[Dataset records]
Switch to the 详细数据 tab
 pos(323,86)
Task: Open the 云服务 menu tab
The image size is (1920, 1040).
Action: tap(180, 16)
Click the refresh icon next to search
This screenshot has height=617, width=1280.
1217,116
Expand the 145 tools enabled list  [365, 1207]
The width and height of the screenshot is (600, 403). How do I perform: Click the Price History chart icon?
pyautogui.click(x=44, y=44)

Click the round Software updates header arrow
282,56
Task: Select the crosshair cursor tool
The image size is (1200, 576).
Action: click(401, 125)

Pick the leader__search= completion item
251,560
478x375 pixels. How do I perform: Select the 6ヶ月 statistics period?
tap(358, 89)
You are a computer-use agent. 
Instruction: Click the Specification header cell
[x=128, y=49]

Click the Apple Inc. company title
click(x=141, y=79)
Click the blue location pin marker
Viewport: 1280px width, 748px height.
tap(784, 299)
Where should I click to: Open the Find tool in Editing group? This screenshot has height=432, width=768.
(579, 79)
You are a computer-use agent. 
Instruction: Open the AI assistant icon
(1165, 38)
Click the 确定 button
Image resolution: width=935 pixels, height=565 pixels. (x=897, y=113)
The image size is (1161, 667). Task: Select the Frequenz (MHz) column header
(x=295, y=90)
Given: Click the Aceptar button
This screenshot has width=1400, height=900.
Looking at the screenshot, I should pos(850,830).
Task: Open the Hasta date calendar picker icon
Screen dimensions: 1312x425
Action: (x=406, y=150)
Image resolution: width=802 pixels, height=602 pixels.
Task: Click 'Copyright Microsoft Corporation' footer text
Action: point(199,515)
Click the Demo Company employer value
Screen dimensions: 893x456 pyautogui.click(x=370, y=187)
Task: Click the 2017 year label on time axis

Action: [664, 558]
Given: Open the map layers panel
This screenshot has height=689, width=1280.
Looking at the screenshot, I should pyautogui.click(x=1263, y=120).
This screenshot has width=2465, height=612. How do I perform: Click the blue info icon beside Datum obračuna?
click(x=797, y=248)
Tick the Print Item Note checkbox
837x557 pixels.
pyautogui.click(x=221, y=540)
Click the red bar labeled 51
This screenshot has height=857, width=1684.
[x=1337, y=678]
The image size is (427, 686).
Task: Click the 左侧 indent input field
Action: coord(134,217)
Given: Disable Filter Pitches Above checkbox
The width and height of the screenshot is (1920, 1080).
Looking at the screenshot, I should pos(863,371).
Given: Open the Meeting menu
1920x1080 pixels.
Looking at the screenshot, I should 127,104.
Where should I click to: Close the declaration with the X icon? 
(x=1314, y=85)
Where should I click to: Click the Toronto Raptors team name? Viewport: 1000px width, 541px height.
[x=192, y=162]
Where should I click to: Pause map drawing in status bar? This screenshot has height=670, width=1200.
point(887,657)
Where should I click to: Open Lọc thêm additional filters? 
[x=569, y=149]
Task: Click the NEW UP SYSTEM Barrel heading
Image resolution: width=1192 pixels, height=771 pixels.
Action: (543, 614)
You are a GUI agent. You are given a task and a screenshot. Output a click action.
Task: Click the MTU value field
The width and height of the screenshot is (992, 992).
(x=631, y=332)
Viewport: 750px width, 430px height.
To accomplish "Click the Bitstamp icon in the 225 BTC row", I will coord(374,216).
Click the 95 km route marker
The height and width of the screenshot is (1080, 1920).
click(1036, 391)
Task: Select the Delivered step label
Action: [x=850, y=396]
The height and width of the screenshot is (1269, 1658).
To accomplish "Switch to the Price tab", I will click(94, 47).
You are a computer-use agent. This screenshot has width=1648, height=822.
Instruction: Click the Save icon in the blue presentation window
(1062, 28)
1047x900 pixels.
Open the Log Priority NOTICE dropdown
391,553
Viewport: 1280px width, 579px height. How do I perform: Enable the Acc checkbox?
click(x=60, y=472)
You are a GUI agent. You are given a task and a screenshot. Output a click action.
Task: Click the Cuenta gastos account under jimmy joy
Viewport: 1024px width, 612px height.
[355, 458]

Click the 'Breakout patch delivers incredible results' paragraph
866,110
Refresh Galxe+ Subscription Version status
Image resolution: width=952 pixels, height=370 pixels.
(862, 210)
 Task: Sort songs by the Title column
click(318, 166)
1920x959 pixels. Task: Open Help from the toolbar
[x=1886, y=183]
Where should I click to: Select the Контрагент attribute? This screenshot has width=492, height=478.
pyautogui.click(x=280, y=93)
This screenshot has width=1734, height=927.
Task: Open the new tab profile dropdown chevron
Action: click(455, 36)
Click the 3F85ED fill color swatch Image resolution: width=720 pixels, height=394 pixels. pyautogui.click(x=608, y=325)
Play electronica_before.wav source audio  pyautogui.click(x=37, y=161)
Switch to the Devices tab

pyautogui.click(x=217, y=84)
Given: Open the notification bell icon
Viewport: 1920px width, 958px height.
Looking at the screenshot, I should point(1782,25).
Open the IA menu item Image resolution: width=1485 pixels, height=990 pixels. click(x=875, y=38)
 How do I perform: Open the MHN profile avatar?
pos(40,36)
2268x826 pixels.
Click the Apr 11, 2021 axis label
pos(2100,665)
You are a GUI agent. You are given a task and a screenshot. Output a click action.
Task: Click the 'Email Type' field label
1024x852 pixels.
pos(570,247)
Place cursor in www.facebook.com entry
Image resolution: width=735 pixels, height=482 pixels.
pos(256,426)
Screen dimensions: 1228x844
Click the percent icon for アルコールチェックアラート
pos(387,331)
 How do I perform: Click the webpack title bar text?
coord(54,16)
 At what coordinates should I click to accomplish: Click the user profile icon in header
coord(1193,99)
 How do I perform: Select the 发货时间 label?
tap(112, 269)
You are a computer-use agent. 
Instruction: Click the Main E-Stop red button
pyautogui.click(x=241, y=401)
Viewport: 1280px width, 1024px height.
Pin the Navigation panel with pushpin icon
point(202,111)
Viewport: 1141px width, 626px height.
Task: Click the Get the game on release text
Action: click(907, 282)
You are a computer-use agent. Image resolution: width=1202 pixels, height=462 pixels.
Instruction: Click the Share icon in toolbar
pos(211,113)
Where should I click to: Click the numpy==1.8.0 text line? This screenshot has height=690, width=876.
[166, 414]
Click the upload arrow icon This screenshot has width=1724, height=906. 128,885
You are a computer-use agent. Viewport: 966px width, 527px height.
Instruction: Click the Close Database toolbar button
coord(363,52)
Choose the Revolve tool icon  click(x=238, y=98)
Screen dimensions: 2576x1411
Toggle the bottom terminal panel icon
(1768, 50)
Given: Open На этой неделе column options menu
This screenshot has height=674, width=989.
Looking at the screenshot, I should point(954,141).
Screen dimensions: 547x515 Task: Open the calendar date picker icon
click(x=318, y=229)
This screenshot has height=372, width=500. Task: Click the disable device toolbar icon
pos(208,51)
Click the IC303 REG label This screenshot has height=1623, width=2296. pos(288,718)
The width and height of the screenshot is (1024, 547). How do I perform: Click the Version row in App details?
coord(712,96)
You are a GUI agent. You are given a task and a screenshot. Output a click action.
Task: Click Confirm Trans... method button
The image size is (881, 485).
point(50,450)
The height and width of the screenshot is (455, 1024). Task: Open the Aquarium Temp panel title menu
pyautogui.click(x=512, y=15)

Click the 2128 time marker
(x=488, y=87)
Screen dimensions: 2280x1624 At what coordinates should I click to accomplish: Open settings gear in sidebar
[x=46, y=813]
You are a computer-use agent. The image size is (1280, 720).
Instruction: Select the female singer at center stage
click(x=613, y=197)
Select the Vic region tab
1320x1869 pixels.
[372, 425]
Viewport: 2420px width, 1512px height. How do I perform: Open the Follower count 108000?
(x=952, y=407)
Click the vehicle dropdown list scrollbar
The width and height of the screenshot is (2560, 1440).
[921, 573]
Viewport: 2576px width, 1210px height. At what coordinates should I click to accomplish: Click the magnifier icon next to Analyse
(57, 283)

## Given problem
Copy out, unchanged, the portion of the data above that begins with the line containing "Click the 2128 time marker" and ends with the line containing "(x=952, y=407)", including both of those lines.

## Output for this exercise
Click the 2128 time marker
(x=488, y=87)
Screen dimensions: 2280x1624 At what coordinates should I click to accomplish: Open settings gear in sidebar
[x=46, y=813]
You are a computer-use agent. The image size is (1280, 720).
Instruction: Select the female singer at center stage
click(x=613, y=197)
Select the Vic region tab
1320x1869 pixels.
[372, 425]
Viewport: 2420px width, 1512px height. How do I perform: Open the Follower count 108000?
(x=952, y=407)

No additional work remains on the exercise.